What is needed: Please state how many lines of the records below contain the word "disk". Give the number and nothing else.
── Provided data ──
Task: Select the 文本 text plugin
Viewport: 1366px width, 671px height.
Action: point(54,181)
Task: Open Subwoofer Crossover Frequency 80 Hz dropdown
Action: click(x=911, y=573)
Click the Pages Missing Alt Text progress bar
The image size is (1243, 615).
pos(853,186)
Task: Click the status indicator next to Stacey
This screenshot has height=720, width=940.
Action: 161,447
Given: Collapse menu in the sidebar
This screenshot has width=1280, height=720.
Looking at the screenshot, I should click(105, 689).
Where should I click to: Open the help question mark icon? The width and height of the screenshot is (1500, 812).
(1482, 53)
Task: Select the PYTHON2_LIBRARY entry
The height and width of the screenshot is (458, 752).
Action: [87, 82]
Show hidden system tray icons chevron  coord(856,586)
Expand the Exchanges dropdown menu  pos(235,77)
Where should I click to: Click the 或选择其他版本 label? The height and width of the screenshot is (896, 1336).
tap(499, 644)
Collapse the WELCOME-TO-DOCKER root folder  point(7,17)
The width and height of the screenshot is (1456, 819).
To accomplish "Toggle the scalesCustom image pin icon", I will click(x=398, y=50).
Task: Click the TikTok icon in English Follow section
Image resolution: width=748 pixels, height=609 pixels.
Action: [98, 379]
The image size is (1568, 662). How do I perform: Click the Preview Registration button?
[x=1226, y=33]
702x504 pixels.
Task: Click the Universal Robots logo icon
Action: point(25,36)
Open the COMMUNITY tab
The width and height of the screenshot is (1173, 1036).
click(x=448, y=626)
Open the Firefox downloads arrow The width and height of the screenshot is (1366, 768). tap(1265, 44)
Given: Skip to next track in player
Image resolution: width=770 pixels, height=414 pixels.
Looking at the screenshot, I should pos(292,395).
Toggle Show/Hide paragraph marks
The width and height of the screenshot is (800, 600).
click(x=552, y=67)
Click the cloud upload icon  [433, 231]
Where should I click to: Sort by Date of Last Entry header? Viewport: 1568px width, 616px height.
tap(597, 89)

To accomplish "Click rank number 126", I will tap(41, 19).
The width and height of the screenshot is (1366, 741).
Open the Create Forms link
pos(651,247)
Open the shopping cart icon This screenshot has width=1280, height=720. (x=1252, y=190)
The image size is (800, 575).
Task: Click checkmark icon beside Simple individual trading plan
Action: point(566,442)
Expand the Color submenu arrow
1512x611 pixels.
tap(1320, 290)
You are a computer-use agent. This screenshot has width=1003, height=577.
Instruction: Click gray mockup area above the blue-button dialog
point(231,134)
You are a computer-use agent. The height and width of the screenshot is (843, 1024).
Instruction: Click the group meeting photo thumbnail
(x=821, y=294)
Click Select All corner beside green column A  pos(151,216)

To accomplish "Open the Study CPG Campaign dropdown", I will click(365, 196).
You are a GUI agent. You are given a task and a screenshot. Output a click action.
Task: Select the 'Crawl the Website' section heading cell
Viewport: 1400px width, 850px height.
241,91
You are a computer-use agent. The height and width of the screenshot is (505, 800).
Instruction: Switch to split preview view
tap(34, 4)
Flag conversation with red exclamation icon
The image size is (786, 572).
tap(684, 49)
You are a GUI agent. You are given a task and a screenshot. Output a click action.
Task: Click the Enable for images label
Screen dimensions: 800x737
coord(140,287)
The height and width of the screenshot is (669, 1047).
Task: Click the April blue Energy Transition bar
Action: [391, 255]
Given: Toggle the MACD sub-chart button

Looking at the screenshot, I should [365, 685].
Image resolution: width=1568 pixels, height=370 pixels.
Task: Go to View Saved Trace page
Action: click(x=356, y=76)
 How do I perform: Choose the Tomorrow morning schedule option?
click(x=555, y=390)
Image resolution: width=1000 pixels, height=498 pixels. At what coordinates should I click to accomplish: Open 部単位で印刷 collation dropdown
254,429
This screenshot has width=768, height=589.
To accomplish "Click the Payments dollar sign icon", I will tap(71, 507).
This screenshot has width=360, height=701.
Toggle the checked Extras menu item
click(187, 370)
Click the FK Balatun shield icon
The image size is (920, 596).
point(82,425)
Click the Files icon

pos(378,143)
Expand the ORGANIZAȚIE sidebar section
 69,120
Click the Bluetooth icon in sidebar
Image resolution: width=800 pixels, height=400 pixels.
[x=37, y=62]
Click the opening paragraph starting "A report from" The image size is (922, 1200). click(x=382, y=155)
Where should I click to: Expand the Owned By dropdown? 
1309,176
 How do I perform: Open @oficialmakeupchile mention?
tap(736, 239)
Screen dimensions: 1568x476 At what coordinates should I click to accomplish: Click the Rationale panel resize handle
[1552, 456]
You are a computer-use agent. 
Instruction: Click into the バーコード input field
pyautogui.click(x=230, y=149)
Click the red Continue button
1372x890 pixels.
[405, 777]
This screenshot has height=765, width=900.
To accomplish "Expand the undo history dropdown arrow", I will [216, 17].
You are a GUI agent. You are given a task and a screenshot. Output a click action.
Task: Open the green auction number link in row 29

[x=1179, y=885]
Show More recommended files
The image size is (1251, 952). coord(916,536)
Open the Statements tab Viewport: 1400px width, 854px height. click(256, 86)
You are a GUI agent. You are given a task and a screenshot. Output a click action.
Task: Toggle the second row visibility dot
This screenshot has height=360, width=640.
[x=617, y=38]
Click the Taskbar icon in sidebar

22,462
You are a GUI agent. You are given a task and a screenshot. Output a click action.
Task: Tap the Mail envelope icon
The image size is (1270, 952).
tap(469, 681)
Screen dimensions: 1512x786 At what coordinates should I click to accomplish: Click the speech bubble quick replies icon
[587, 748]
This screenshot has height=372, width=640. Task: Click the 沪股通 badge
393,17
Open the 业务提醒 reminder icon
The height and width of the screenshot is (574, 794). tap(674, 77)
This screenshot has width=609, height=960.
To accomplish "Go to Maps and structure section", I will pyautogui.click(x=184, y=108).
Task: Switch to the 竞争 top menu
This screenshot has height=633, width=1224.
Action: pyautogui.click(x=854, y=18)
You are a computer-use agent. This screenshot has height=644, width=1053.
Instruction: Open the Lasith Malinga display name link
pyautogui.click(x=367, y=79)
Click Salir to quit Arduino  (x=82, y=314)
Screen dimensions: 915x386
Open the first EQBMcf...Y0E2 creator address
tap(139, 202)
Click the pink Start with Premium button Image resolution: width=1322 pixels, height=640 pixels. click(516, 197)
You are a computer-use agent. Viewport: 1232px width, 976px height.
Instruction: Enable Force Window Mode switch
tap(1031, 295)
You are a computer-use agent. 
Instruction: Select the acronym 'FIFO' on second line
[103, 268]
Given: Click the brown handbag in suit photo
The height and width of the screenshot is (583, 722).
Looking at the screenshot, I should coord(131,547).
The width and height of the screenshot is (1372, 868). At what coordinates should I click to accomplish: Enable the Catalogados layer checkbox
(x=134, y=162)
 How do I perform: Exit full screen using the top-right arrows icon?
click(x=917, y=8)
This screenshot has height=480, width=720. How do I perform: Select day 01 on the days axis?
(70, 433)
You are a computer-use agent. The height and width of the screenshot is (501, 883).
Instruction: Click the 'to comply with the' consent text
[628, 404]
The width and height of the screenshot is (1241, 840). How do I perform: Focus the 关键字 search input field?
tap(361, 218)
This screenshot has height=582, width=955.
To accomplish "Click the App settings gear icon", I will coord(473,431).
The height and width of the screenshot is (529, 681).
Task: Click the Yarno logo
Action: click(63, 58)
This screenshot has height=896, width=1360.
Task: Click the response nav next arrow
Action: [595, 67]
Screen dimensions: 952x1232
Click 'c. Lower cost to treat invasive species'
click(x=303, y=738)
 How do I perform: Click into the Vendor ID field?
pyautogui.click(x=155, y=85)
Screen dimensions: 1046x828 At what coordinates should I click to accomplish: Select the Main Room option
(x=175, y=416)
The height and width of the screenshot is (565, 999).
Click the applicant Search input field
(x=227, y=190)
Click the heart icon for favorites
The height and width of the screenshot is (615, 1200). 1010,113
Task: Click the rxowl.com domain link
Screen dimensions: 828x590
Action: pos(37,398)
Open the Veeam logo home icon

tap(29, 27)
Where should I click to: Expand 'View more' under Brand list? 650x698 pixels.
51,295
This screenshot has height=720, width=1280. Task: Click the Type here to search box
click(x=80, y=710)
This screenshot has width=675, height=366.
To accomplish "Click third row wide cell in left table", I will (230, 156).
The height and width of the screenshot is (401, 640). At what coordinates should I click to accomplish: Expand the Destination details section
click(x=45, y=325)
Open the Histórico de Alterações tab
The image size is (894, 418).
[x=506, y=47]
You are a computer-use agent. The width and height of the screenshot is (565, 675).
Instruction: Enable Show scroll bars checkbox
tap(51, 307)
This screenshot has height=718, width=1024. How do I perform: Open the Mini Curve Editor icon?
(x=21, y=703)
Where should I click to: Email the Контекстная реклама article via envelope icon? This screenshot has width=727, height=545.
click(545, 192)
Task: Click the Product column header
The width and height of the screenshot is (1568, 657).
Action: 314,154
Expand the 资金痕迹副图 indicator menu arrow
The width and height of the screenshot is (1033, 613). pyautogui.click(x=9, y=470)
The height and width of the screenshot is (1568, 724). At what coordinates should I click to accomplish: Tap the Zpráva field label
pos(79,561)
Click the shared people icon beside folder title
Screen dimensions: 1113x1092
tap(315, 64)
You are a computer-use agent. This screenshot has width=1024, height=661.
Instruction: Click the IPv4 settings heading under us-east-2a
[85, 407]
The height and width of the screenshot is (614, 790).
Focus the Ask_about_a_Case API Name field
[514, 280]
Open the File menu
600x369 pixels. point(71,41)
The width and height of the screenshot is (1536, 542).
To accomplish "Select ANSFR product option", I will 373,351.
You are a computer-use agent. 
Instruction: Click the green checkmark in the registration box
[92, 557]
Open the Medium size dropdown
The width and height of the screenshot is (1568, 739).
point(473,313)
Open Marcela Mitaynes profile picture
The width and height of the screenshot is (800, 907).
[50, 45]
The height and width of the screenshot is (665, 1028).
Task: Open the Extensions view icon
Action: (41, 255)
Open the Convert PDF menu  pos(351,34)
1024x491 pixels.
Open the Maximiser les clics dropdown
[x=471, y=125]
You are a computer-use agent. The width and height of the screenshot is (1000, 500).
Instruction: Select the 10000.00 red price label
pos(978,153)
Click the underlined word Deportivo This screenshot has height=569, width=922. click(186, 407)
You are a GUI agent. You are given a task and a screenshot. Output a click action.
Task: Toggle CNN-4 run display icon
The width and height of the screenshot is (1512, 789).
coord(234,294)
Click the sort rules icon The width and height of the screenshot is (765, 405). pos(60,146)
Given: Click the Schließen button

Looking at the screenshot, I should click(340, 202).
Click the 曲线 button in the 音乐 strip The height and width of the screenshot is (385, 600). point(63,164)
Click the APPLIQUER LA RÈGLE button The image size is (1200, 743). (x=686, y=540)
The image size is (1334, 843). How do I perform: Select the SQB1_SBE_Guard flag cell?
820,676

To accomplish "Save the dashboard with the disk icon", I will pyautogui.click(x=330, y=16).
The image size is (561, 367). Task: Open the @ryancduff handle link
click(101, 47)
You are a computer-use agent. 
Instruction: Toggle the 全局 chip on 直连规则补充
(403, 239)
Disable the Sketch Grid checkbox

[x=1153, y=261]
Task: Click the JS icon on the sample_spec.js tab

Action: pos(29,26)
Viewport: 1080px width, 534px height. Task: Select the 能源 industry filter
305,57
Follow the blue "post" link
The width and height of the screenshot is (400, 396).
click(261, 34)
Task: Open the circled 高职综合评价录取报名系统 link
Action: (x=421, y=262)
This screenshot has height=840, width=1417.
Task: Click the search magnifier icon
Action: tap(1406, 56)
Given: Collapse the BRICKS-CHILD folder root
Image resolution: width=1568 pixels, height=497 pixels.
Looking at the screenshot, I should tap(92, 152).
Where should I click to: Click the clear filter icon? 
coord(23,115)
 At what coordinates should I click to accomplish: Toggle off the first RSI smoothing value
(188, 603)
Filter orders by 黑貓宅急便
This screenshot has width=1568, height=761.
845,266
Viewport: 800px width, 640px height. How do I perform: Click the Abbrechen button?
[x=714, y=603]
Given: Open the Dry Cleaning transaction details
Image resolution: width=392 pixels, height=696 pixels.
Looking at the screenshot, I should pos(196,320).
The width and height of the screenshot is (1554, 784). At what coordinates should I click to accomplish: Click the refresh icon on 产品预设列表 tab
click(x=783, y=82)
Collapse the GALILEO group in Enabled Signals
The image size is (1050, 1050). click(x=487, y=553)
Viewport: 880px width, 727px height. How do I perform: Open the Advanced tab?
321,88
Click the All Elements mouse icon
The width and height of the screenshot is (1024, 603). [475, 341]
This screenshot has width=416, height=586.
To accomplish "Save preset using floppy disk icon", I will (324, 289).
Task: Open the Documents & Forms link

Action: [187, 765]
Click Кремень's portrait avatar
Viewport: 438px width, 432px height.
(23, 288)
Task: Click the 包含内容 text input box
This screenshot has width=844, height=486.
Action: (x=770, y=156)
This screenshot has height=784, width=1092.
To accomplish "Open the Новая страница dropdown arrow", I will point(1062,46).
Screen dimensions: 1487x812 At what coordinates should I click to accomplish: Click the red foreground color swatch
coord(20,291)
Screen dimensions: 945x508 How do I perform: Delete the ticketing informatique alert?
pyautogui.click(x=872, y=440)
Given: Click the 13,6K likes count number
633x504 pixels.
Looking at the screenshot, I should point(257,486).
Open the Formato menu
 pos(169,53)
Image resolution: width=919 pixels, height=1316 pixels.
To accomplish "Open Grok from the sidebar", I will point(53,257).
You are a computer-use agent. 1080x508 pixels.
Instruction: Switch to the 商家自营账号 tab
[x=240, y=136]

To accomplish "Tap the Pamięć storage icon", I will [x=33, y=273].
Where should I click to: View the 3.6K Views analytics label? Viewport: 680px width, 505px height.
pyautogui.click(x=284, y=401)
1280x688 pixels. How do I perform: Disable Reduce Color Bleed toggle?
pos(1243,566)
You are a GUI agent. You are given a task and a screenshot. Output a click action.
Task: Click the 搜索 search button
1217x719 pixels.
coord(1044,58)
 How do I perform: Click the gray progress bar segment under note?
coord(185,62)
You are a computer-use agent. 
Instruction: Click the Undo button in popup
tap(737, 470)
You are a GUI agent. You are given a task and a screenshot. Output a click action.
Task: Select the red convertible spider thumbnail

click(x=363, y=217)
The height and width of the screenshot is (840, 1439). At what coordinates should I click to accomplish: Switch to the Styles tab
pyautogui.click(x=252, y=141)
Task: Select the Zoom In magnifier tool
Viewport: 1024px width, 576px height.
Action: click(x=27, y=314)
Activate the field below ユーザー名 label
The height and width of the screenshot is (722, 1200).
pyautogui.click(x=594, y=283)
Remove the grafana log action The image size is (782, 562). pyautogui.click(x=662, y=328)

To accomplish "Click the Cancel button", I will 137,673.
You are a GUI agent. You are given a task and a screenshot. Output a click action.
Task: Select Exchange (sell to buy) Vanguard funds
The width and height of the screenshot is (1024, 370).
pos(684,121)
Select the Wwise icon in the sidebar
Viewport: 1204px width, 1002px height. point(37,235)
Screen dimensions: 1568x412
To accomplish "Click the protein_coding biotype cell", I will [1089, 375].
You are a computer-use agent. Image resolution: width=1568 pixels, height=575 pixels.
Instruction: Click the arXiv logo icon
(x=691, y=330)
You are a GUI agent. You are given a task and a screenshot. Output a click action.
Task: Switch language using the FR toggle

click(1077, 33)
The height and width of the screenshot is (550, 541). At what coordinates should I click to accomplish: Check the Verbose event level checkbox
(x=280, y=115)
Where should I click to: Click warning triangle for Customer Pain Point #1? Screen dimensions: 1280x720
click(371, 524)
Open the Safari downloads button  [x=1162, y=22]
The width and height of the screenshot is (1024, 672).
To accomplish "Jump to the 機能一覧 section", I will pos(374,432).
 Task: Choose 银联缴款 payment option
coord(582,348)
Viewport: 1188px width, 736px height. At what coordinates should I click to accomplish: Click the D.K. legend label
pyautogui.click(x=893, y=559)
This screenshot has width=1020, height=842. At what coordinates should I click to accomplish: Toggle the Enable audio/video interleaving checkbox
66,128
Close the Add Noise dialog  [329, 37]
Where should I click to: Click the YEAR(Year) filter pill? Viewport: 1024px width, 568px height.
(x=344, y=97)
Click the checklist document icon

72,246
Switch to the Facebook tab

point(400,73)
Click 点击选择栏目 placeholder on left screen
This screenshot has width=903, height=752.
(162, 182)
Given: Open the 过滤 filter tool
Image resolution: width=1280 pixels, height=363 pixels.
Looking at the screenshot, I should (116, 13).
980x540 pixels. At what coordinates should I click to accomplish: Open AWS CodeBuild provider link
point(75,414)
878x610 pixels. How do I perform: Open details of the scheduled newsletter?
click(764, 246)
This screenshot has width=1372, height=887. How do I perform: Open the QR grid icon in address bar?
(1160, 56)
───
Solution for this exercise: 2